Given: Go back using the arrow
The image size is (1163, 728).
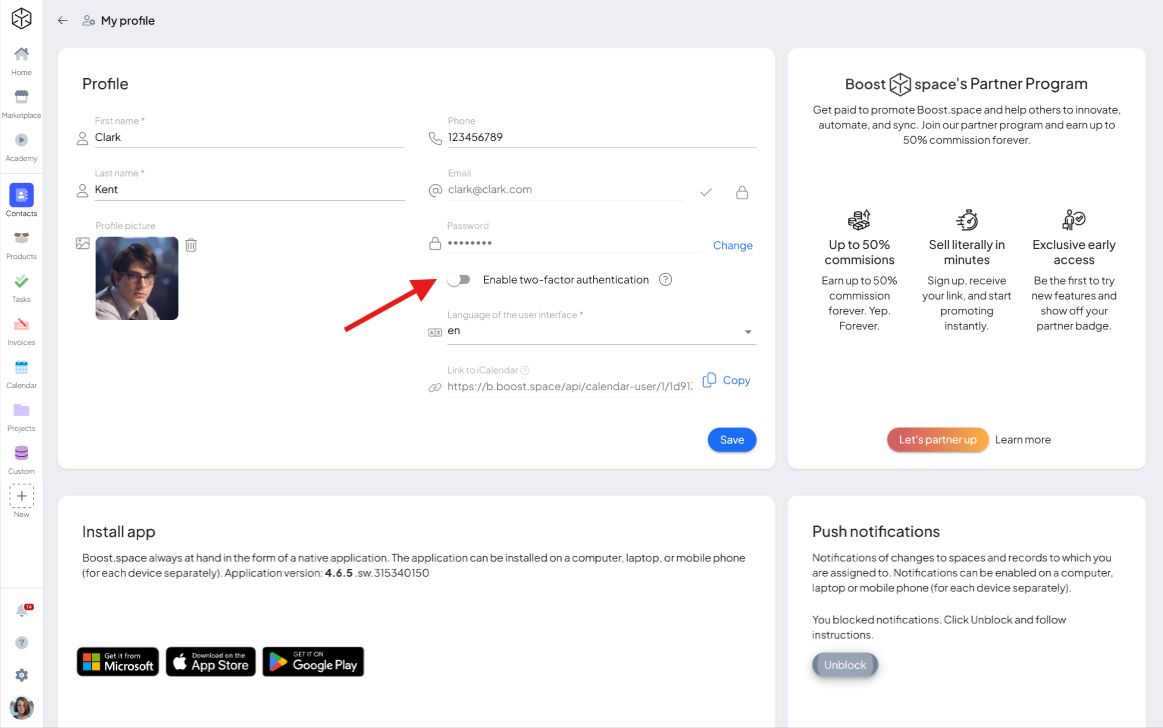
---
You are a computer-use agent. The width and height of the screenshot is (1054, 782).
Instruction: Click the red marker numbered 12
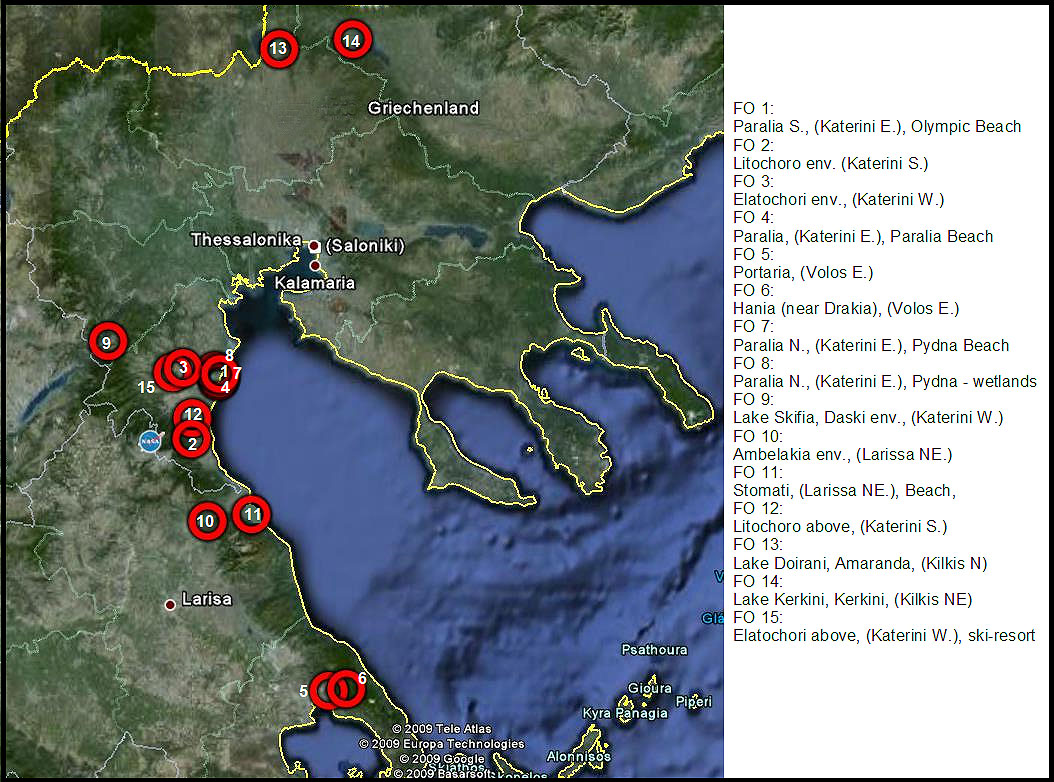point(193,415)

WHAT TO PRODUCE
Using the entries above, repeat only the lines from the one containing "Given: Go back using the arrow" through the one containing "The image size is (1163, 728).", end lines included.

EXERCISE RESPONSE
Given: Go back using the arrow
The image size is (1163, 728).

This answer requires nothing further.